MARIO CESAR CARVALHO
DA REPORTAGEM LOCAL

O Brasil alcança este ano os Estados Unidos no percentual de latas de bebidas recicladas.
Lá, como aqui, 63% das latinhas de alumínio vendidas retornam ao mercado depois de amassadas, fundidas em chapas e reprocessadas. Lá, a coleta seletiva de lixo explica o índice.
Aqui, onde a coleta seletiva é desprezível estatisticamente, é o Terceiro Mundo que gera comportamentos ecologicamente corretos -a miséria alimenta a indústria da reciclagem.

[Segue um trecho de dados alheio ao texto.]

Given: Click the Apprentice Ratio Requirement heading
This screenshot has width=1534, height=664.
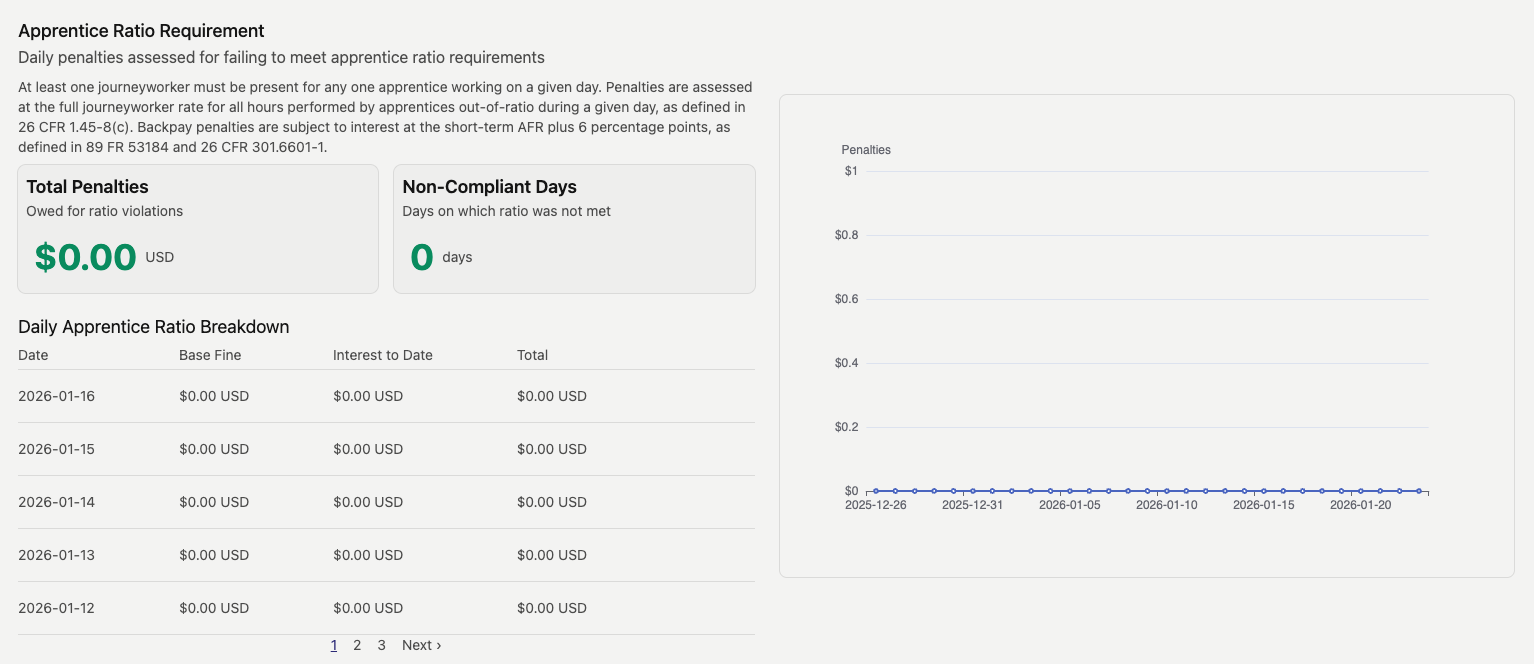Looking at the screenshot, I should [x=141, y=31].
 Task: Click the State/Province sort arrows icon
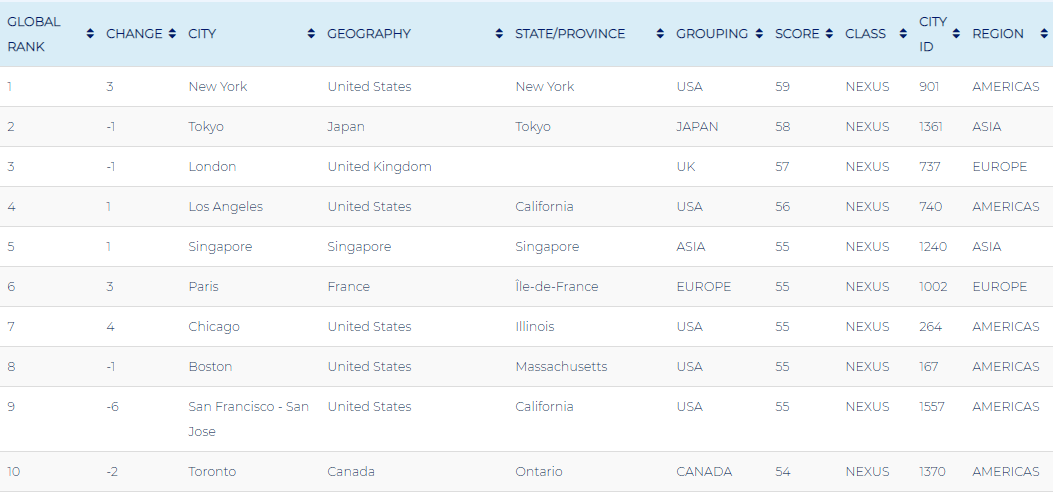660,34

Para quem gosta de ufanismo, o Brasil recicla proporcionalmente mais alumínio do que a Áustria (50%), o Reino Unido (26%) e a França (18%). Já somos quase uma Suíça (65%) nessa área.
A má notícia social é que o número de catadores que se dedica só às latinhas dobrou em dois anos, segundo José Roberto Giosa, coordenador da comissão de reciclagem da Associação Brasileira de Alumínio e diretor da Latasa, o maior fabricante de latas de alumínio do país.
Eram 54 mil em 1995, são 110 mil este ano. Má notícia porque catar lata é o último estágio de desespero do desempregado.
Ouro da rua
A latinha virou um fenômeno porque aumentou a renda do catador, segundo Manoel do Canto Neto, dono da Inbra Metais, empresa paulista que compra sucata.
A conta é simples. Uma tonelada de papelão vale R$ 50; a de alumínio, R$ 700.
"Latinha é o ouro da rua", compara o catador Eduardo Ferreira de Paula, da Cooperativa dos Catadores de Papel, Aparas e Materiais Reaproveitáveis. Mas, ao contrário do ouro, é fácil de ser encontrada e de ser transportada -não requer uma carrocinha, como ocorre com o papel.
Catadores como Marciano Pereira de Souza, 62, desempregado há dois anos, chegam a ganhar R$ 600 ao mês só com latinhas.
Bola de neve
A reciclagem de alumínio prospera no Brasil porque o reaproveitamento nasceu com a introdução do produto no Brasil, em 1989.
No ano seguinte, o país já reciclava 45,8% das latinhas consumidas. O percentual era alto, mas o volume baixo. Nos últimos cinco anos, a indústria cresce aos saltos -entre 1996 e 1997 o volume de latas produzidas aumentou 47%.
Com mais latas nas ruas, aumentou o peso da reciclagem. Neste ano, a estimativa é que a indústria recicle 51 mil toneladas -14 vezes o peso reciclado sete anos atrás.
As 51 toneladas correspondem a 867 milhões de latinhas. É como se cada brasileiro reciclasse cinco latinhas e meia este ano.
Como você nunca deve ter reciclado uma latinha na vida, é esse aumento no volume que explica o aumento de renda dos catadores.
Há dois anos, eles ganhavam meio salário mínimo em média. Ganham dois hoje, segundo a Associação Brasileira do Alumínio.
"O 'tchã' da latinha é que todo mundo ganha: o catador, a ecologia e o fabricante", diz Giosa.
É fácil estimar os ganhos do catador e do meio ambiente. Já o lucro da reciclagem é um segredo guardado a sete chaves.
Dá para ter uma vaga idéia da economia entre a lata reciclada e a novinha em folha.
O principal ganho é de energia. Converter bauxita em uma tonelada de alumínio consome 17,6 mil kWh. Para reciclar o mesmo peso, gasta-se 700 kWh -uma economia de 95%.
No ano passado, o país poupou R$ 28 milhões em energia com a reciclagem de latinhas, segundo estudo do pesquisador do meio ambiente Sabetai Calderoni, feito na USP.
A queda na poluição da água e do ar é de 97% e 95%, respectivamente, calcula Calderoni.
O fenômeno da latinha tem repercussão internacional, segundo Christopher Wells, diretor do Cempre (Compromisso Empresarial para a Reciclagem), uma organização não-governamental que estimula ações nessa área.
"O Brasil é referência mundial quando o assunto é microempresa de reciclagem", diz.